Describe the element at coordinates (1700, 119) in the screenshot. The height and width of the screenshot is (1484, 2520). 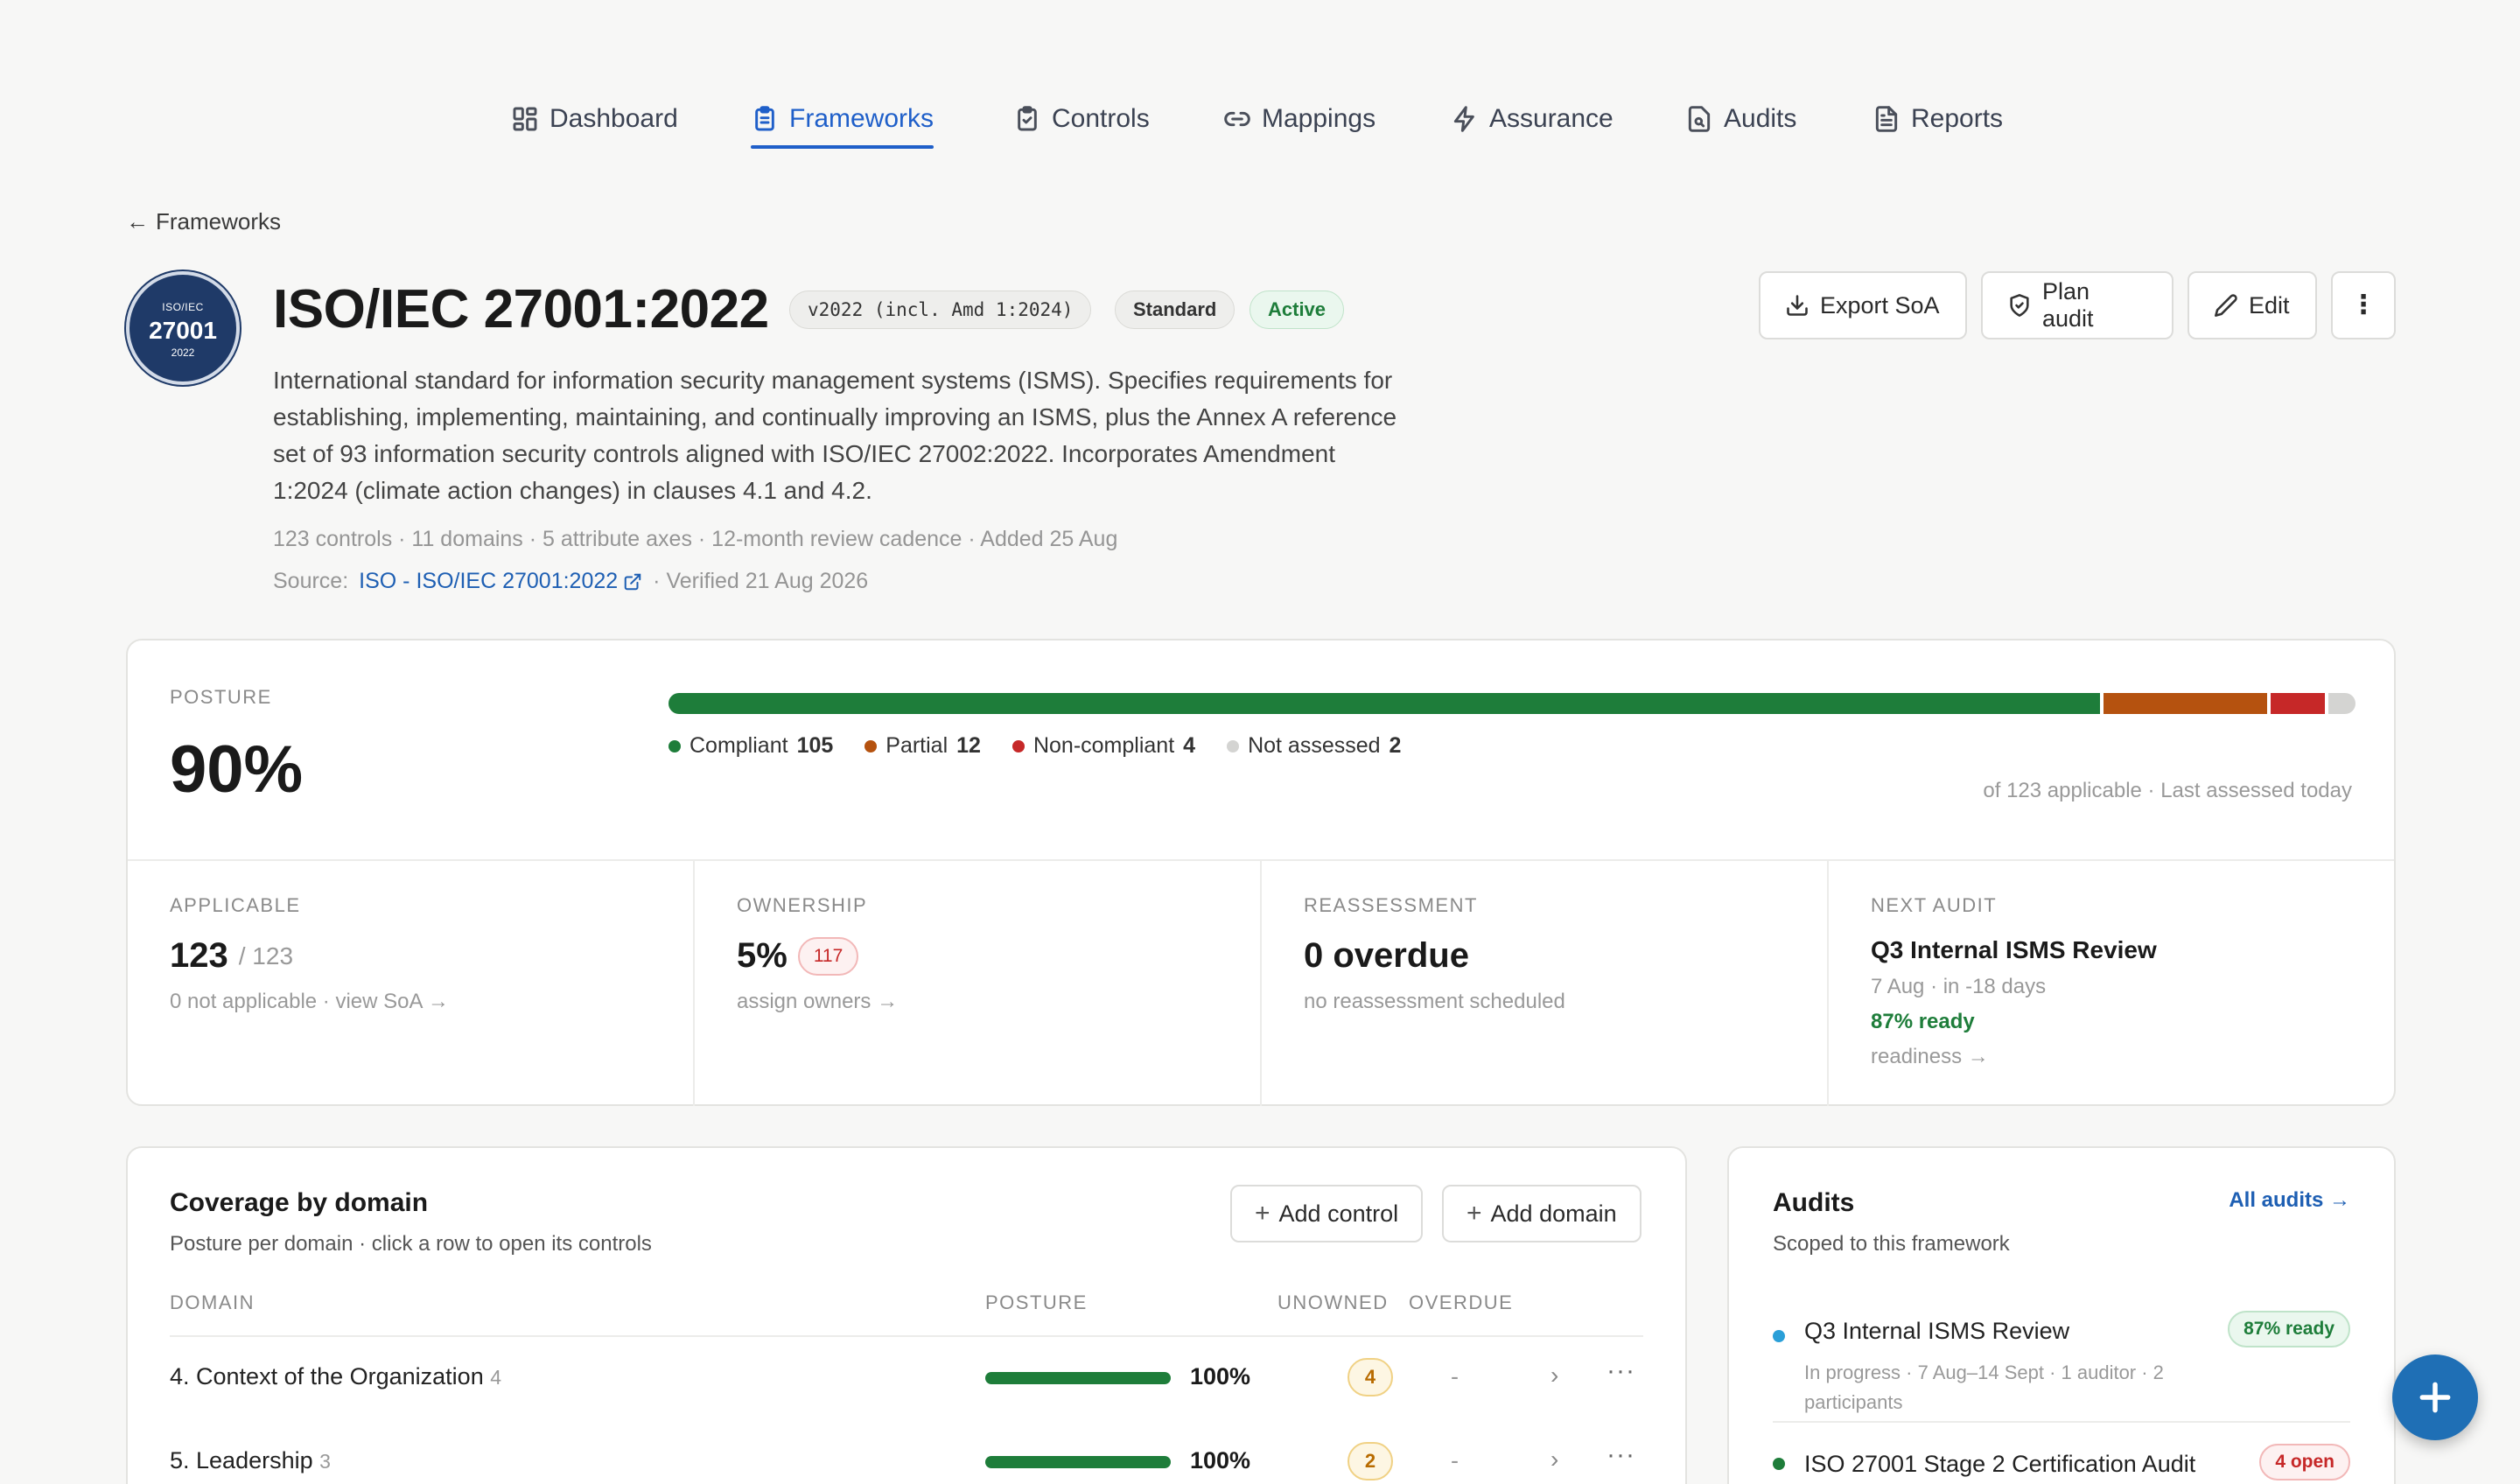
I see `file-search-icon` at that location.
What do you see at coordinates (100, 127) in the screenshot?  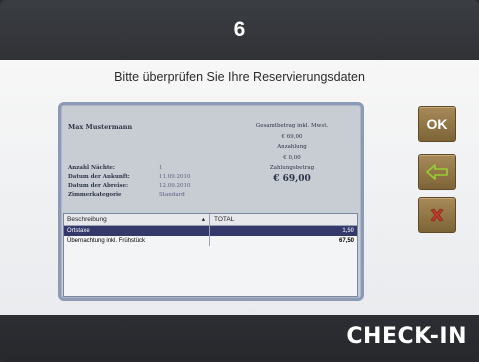 I see `guest-name: Max Mustermann` at bounding box center [100, 127].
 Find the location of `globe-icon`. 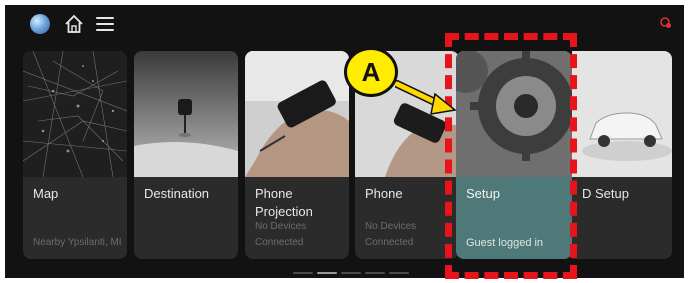

globe-icon is located at coordinates (40, 24).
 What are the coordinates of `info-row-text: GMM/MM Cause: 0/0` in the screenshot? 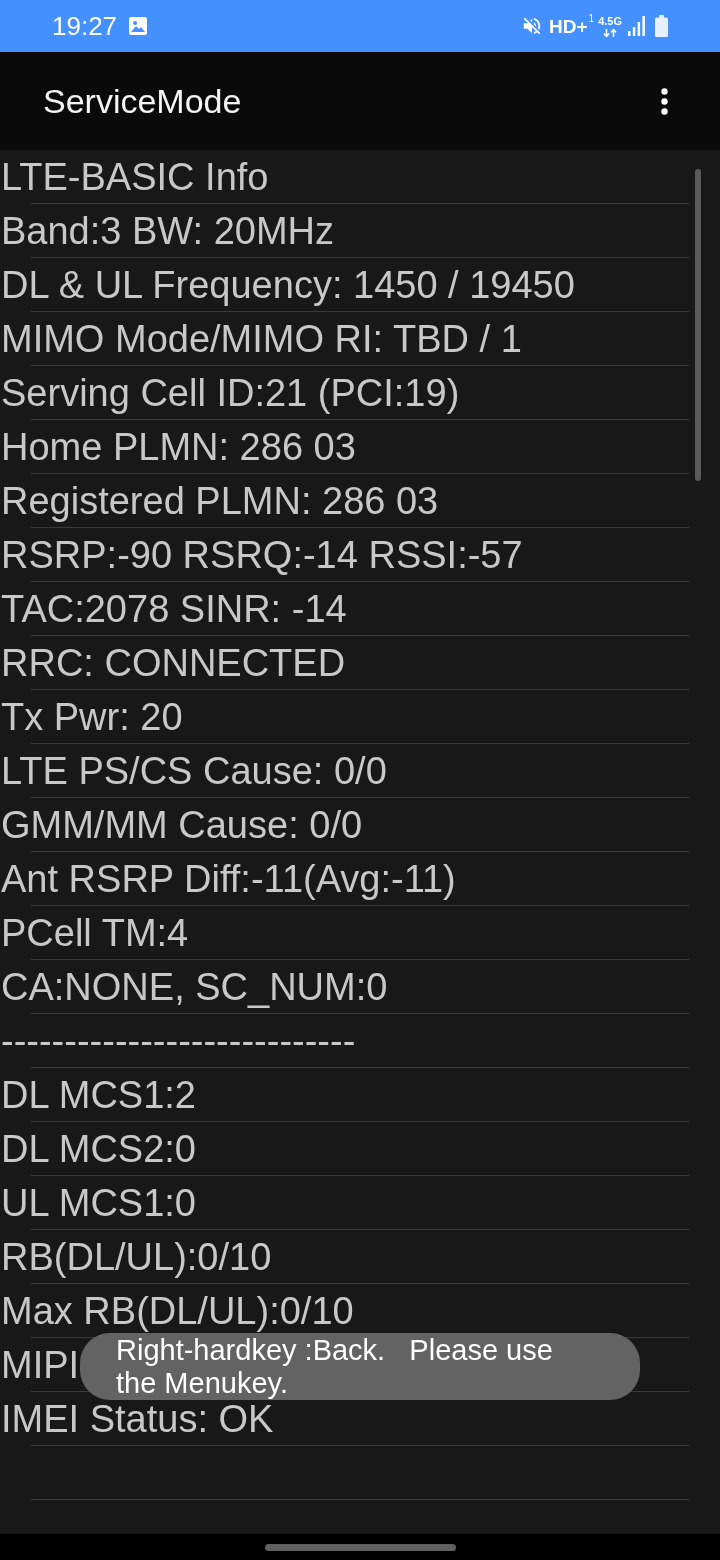 It's located at (182, 824).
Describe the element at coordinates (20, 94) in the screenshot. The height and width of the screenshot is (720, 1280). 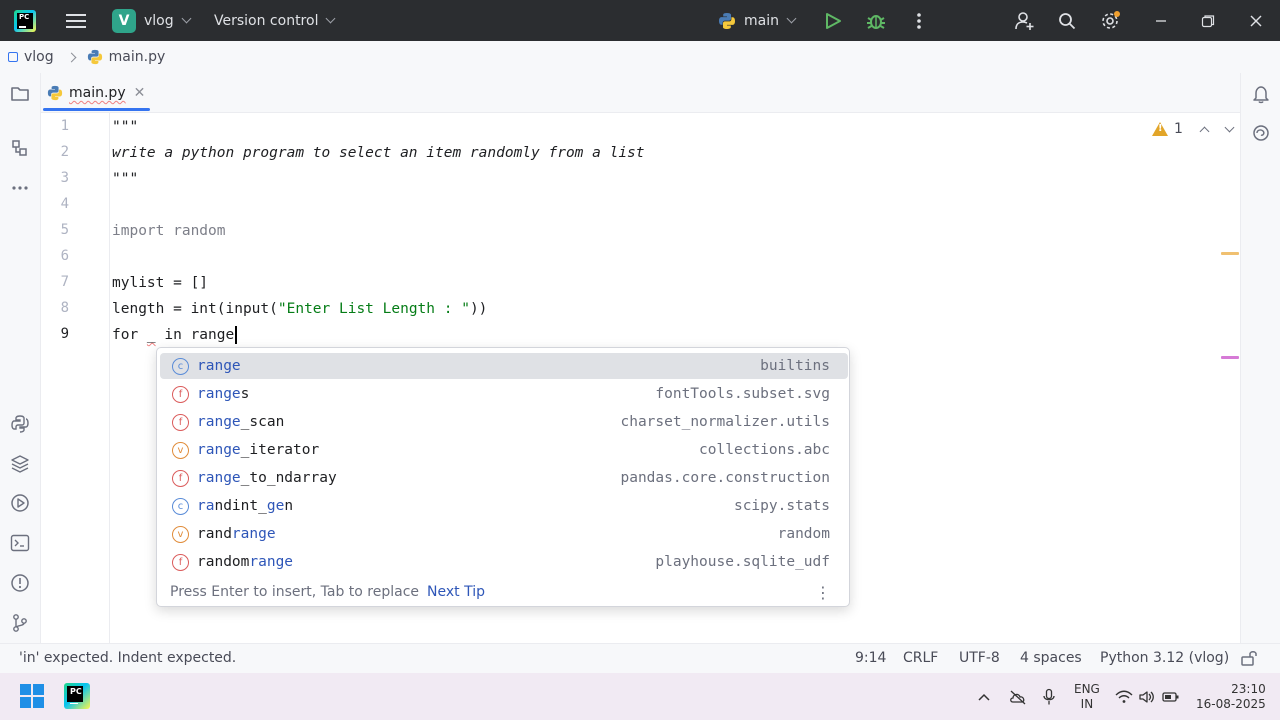
I see `project-folder-icon` at that location.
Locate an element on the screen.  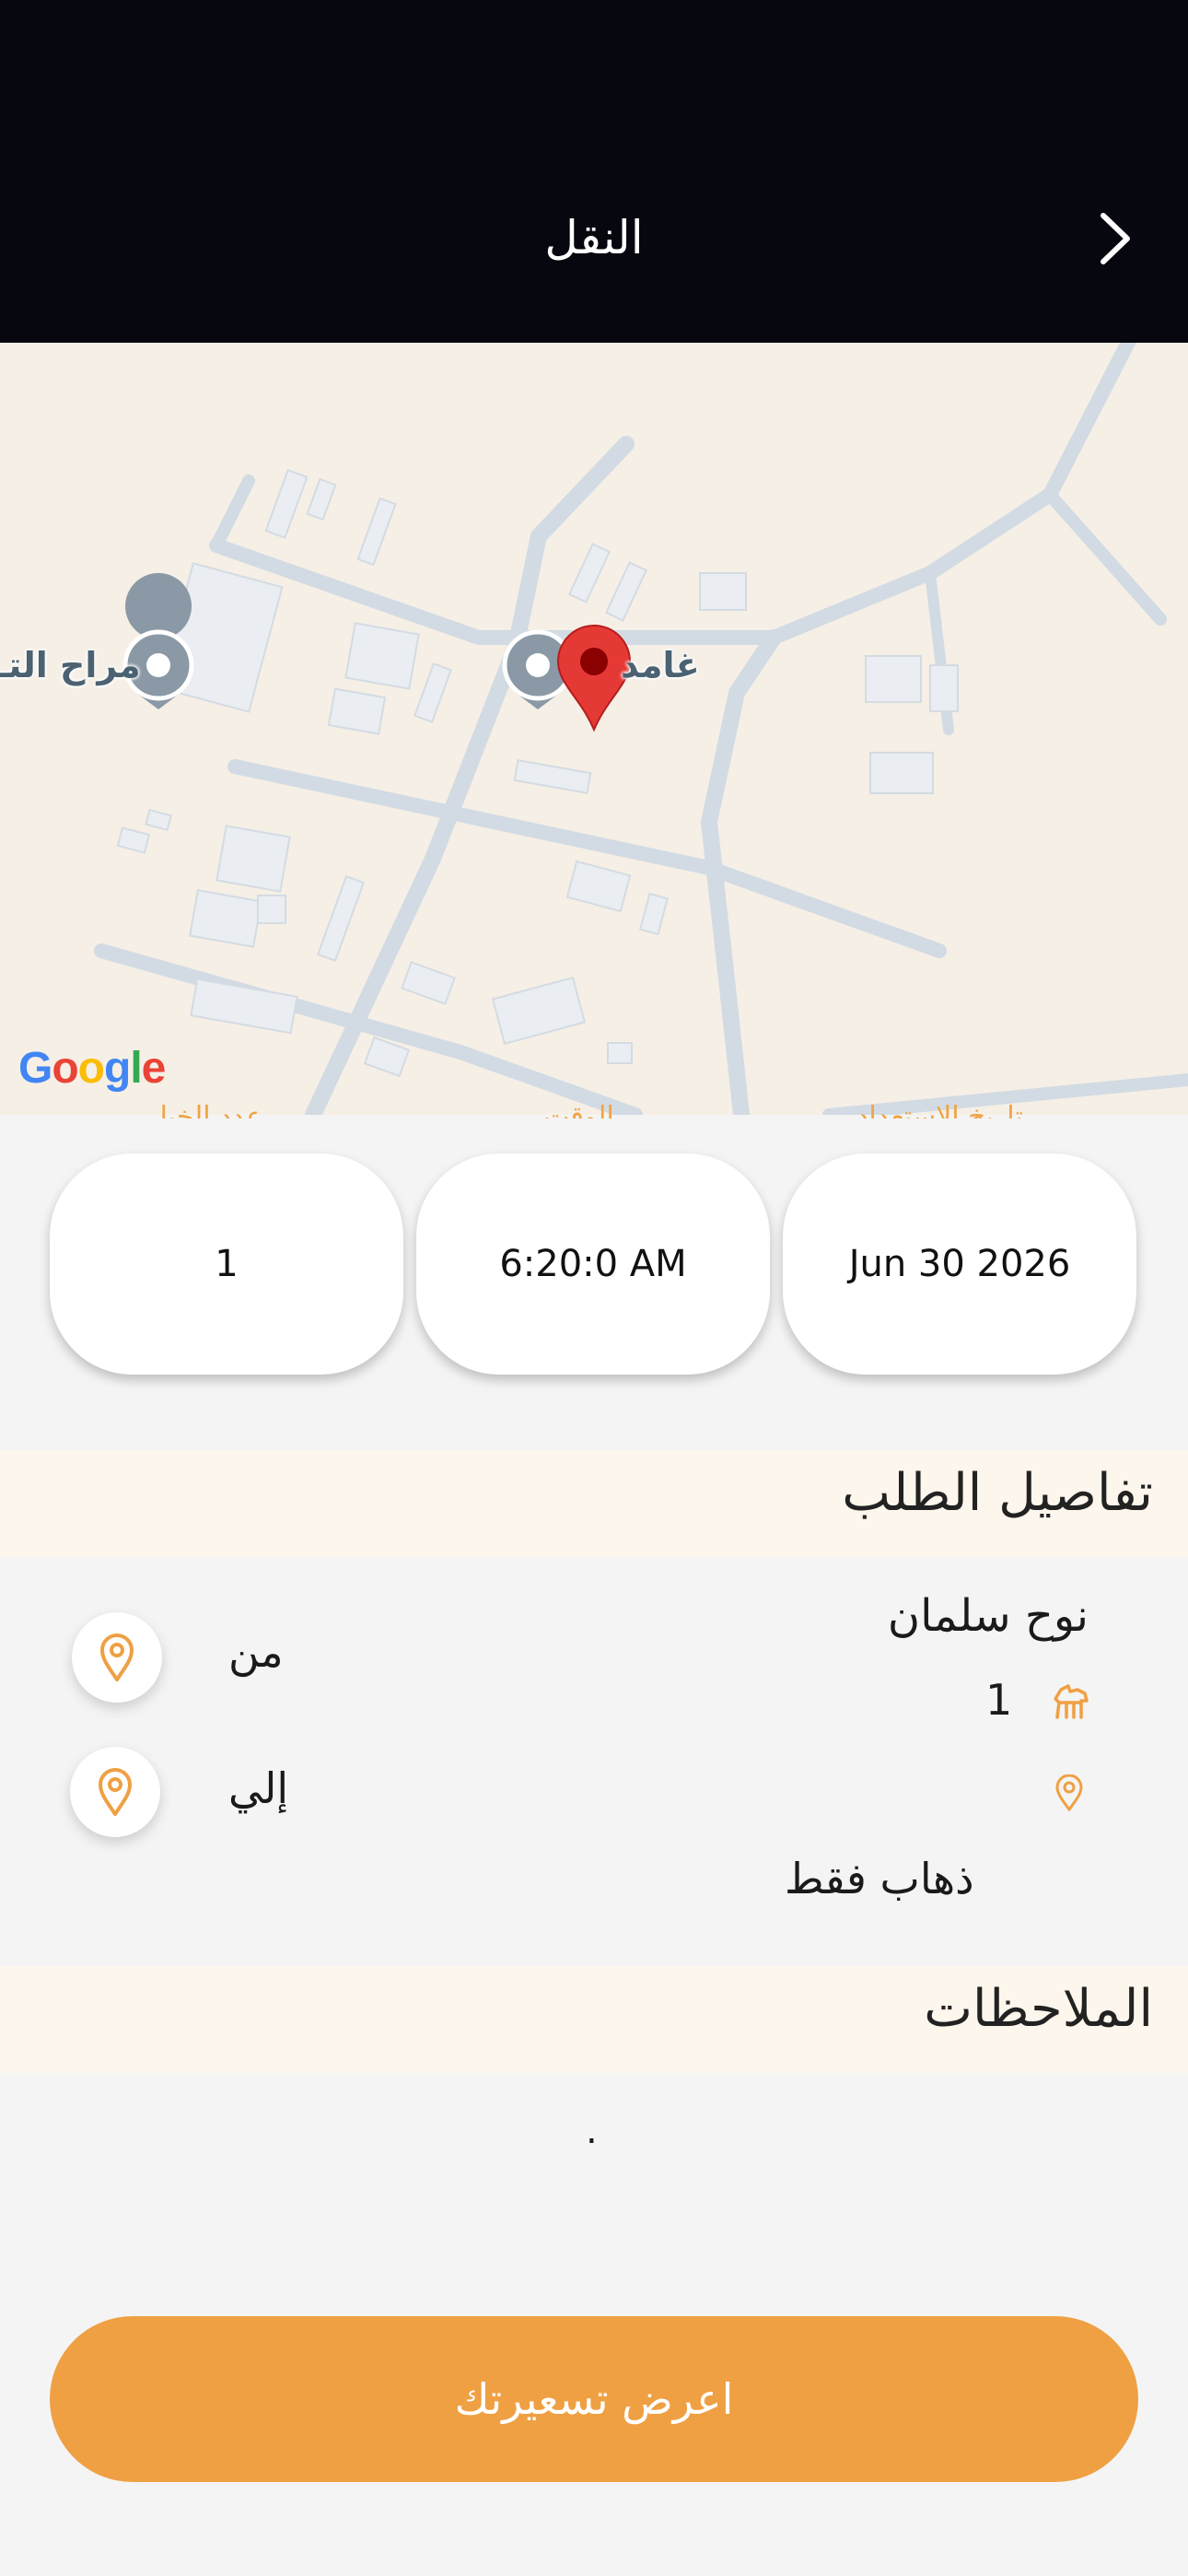
map-place-label: مراح التـ is located at coordinates (70, 665).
##############################
Action requise -
Restituez sous forme de tableau Markdown les lignes du matériel, depuis celle qui contient « Describe the element at coordinates (20, 94) » jusqu'à la fin du matériel incluse, en deux colonnes intitulées « Numéro » (numéro de rang) et « Ligne » (texte de la ligne), sans les lignes vides. Omettez les images dans votre réponse.

Réponse ci-dessous -
| Numéro | Ligne |
|---|---|
| 1 | Describe the element at coordinates (20, 94) in the screenshot. The height and width of the screenshot is (720, 1280).  |
| 2 | I see `project-folder-icon` at that location. |
| 3 | Locate an element on the screen.   |
| 4 | map-place-label: مراح التـ is located at coordinates (70, 665). |